Sunday, 4 April 2010

Herman Ooms' Imperial Politics and Symbolics

Two of the best books ever published in English about Edo period Japan are Tokugawa Ideology (1985) and Tokugawa Village Practice (1996), both by Herman Ooms. Last week I read his latest work, Imperial Politics and Symbolics in Ancient Japan: The Temmu Dynasty, 650-800 (2009). Here he deals with a period of Japanese history that predates the Edo period by close to a millennium. The book is a bit unorganized and not as startlingly eyeopening as his two earlier works, but it is still highly interesting.
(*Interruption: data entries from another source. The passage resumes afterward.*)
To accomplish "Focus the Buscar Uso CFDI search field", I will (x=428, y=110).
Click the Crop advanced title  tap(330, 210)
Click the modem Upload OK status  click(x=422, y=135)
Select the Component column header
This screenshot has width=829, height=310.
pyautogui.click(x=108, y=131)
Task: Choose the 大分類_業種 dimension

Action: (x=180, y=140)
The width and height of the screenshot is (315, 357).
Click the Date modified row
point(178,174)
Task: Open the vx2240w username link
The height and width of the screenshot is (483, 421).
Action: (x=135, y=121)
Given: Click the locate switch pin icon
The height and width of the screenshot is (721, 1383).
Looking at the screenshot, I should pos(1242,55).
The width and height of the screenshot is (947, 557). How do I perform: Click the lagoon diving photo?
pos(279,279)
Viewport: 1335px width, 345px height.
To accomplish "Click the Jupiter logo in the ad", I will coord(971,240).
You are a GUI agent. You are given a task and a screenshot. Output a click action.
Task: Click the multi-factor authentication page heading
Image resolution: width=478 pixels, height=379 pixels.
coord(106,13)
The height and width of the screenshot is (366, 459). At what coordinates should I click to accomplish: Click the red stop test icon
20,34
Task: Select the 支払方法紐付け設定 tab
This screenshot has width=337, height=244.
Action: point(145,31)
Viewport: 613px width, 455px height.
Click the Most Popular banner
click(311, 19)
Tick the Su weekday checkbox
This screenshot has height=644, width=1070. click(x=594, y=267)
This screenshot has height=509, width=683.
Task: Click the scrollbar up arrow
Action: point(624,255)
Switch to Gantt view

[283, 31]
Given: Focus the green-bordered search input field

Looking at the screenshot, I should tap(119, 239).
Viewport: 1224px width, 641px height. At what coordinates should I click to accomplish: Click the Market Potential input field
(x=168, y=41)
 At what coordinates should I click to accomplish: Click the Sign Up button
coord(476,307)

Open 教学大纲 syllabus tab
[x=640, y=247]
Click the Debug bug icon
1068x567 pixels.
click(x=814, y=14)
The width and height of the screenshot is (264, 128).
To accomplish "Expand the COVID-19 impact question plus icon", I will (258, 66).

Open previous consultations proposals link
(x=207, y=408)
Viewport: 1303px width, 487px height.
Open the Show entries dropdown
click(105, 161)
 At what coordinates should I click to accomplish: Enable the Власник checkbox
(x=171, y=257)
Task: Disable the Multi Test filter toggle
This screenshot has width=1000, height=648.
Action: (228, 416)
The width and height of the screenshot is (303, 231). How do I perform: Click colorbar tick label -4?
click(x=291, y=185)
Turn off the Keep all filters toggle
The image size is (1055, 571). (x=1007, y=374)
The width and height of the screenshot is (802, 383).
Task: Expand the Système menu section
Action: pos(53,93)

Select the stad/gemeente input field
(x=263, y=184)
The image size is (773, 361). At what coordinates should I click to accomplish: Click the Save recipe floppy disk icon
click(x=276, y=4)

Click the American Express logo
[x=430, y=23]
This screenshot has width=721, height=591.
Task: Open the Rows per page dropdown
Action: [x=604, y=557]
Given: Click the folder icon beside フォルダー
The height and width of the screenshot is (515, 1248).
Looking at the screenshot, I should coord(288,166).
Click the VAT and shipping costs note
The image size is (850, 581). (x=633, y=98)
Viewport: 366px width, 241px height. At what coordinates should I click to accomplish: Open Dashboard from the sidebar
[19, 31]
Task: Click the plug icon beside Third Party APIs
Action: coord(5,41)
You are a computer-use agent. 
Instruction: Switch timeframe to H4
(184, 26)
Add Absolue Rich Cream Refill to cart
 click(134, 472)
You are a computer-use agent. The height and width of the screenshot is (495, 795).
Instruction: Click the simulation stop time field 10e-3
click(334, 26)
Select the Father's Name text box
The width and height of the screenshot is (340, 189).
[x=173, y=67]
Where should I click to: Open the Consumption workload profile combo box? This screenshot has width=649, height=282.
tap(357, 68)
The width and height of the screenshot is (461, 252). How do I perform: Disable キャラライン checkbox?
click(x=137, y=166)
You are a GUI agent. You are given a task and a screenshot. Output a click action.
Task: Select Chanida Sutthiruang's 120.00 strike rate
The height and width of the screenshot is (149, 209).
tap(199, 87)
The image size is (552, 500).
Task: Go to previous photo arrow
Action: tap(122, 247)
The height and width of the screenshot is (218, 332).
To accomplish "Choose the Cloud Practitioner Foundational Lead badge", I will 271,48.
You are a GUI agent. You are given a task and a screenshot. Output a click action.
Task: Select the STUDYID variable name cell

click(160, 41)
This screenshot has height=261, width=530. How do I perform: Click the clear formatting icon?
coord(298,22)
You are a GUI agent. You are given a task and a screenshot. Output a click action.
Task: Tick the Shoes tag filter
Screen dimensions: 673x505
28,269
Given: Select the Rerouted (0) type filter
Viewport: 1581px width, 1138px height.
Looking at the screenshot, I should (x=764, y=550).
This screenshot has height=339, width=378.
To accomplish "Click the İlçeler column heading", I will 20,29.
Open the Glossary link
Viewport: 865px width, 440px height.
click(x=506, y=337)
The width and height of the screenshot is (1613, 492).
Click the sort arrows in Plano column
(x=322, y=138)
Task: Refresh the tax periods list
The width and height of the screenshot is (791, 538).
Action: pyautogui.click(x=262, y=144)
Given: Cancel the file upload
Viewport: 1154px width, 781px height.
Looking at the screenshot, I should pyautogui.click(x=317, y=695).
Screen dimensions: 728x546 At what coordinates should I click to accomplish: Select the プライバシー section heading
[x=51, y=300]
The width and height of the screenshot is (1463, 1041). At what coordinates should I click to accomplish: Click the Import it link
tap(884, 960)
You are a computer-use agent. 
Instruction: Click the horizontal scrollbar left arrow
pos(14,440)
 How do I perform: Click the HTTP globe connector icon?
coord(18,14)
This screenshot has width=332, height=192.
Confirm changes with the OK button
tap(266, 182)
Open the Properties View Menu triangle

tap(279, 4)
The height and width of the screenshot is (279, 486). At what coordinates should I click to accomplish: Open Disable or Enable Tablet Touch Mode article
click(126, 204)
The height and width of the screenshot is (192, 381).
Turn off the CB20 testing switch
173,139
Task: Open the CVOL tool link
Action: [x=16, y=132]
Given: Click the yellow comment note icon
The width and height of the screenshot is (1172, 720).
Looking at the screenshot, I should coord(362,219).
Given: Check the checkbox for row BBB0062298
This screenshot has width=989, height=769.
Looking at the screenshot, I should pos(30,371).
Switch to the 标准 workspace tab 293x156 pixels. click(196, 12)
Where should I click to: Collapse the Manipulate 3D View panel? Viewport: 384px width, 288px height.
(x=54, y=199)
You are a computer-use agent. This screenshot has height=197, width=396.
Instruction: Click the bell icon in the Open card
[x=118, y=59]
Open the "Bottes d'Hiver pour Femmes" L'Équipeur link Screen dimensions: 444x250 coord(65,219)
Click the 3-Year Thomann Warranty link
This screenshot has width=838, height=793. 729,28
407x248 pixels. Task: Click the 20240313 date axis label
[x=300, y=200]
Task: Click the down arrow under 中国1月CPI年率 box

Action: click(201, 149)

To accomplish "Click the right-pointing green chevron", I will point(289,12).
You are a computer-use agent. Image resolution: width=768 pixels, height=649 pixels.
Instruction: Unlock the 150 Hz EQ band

The book will be especially rewarding if you're looking for an answer to either of the two following questions: what are the origins of the Japanese emperor system and what are the origins of the discrimination of outcasts?

To start with the emperor system, it's well known that much of its institutional trappings was created during the reigns of Temmu and his widow Jitô. What surprised me was the role played by Daoism in this process. I already knew that word "tennô" may have originated as a Daoist term for the Heavenly ruler (Tianhuang Dadi or Taiyi) and that it only began to be used as the title of the Japanese ruler during the reign of Temmu, but what I didn't know was that Temmu seems to have made serious efforts to present himself as a Daoist wizard (master of the art of invisibility, for instance). I also confess that I never thought before of the Daoist connotations of the word "Daigokuden" (Taiji-gong), the name of the main hall of the imperial palace.

Tianhuang Dadi
Ooms shows that the tennô institution was shaped together with a whole set of Daoist practices and symbolics, all meant to strengthen the shaky ideological foundation of the rule of the usurper Temmu and to create symbolic distance between him and his predecessor Tenji. This strenghtening also included other symbolic moves, some well known - such as creating the name Nippon (Japan), founding a new capital, establishing the ritsuryô legal code and commissioning the first official chronicles - while others are probably less so, such as styling the realm in Chinese fashion as "all under Heaven" or as ”central kingdom”, or establishing Ise as the realm’s ritual center. In its original conception, the tennô is something completely different from what most people think: not a Shintô divine ruler so much as a Daoist wizard. At the same time, ”shintô” itself is shown to be full of Daoist elements, much in line with the research of Kuroda Toshio. Unlike Joan Piggott, whose The Emergence of Japanese Kingship (1997) is another influential study, Ooms also downplays the influence of Buddhism in the ideologies of kingship around this period, stressing instead the entire package of Chinese beliefs that entered Japan together with Buddhism.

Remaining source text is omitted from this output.